• **Given instruction 1**: In the Vulkan synchronization text, what value would srcStageMask take?
• **Given instruction 2**: Write out the part of the Vulkan synchronization text that opens with the words containing "In addition to" and closes with "to be there).", substituting "sync object" for "synchronization primitive" throughout.

··· Page

Another thing is what to do with old semaphores from both lists. You cannot directly check what is their state and You cannot directly unsignal them. The state of semaphores can be checked by using additional fences provided with each submission. You don't wait on them but from time to time check if a given fence is signaled and, if it is, You can destroy old semaphore (as You cannot unsignal it from the application) or You can make an empty submission, with no command buffers, and use that semaphore as a wait semaphore. This way the semaphore will be unsignaled and You can reuse it. But I don't know which solution is more optimal: destroying old and creating new semaphores, or unsignaling them with empty submissions.
When You have a single buffer, a one-element list/ring is probably enough. But more optimal solution would have some kind of a ping-pong set of buffers - You read data from one buffer, but store results in another buffer. And in the next step You swap them. That's why in the image above, the lists of semaphores (rings) may have more elements depending on Your setup. The more independent buffers and semaphores in the lists (of course to some reasonable count), the best performance You will get as You reduce time wasted on waiting. But this complicates Your code and it may also increase a lag (rendering thread gets data that is a bit older than the data currently processed by the compute thread). So You may need to balance performance, code complexity and a rendering lag.
How you do this depends on two factors:
Whether you want to dispatch the compute operation on the same queue as its corresponding graphics operation.
The ratio of compute operations to their corresponding graphics operations.
#2 is the most important part.
Even though they are generated in separate threads, there must be at least some idea that the graphics operation is being fed by a particular compute operation (otherwise, how would the graphics thread know where the data is to read from?). So, how do you do that?
At the end of the day, that part has nothing to do with Vulkan. You need to use some inter-thread communication mechanism to allow the graphics thread to ask, "which compute task's data should I be using?"
Typically, this would be done by having the compute thread add every compute operation it does to some kind of circular buffer (thread-safe of course. And non-locking). When the graphics thread goes to decide where to read its data from, it asks the circular buffer for the most recently added compute operation.
In addition to the "where to read its data from" information, this would also provide the graphics thread with an appropriate Vulkan synchronization primitive to use to synchronize its command buffer(s) with the compute operation's CB.
If the compute and graphics operations are being dispatched on the same queue, then this is pretty simple. There doesn't have to actually be a synchronization primitive. So long as the graphics CBs are issued after the compute CBs in the batch, all the graphics CBs need is to have a vkCmdPipelineBarrier at the front which waits on all memory operations from the compute stage.
srcStageMask would be STAGE_COMPUTE_SHADER_BIT, with dstStageMask being, well, pretty much everything (you could narrow it down, but it won't matter, since at the very least your vertex shader stage will need to be there).
You would need a single VkMemoryBarrier in the pipeline barrier. It's srcAccessMask would be SHADER_WRITE_BIT, while the dstAccessMask would be however you intend to read it. If the compute operations wrote some vertex data, you need VERTEX_ATTRIBUTE_READ_BIT. If they wrote some uniform buffer data, you need UNIFORM_READ_BIT. And so on.

······
··· Stored data

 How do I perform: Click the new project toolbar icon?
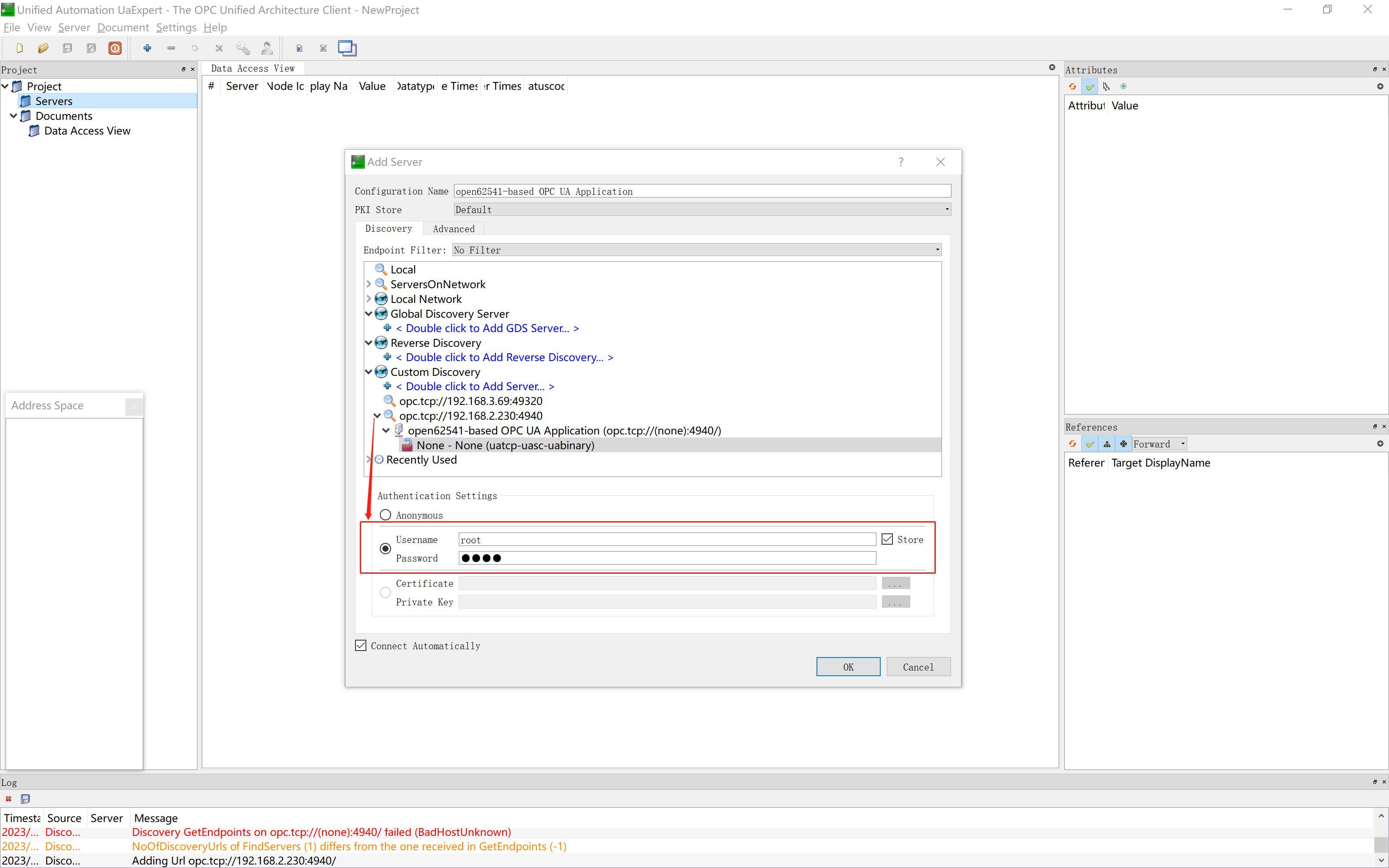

······

• **Written solution 1**: STAGE_COMPUTE_SHADER_BIT

• **Written solution 2**:
In addition to the "where to read its data from" information, this would also provide the graphics thread with an appropriate Vulkan sync object to use to synchronize its command buffer(s) with the compute operation's CB.
If the compute and graphics operations are being dispatched on the same queue, then this is pretty simple. There doesn't have to actually be a sync object. So long as the graphics CBs are issued after the compute CBs in the batch, all the graphics CBs need is to have a vkCmdPipelineBarrier at the front which waits on all memory operations from the compute stage.
srcStageMask would be STAGE_COMPUTE_SHADER_BIT, with dstStageMask being, well, pretty much everything (you could narrow it down, but it won't matter, since at the very least your vertex shader stage will need to be there).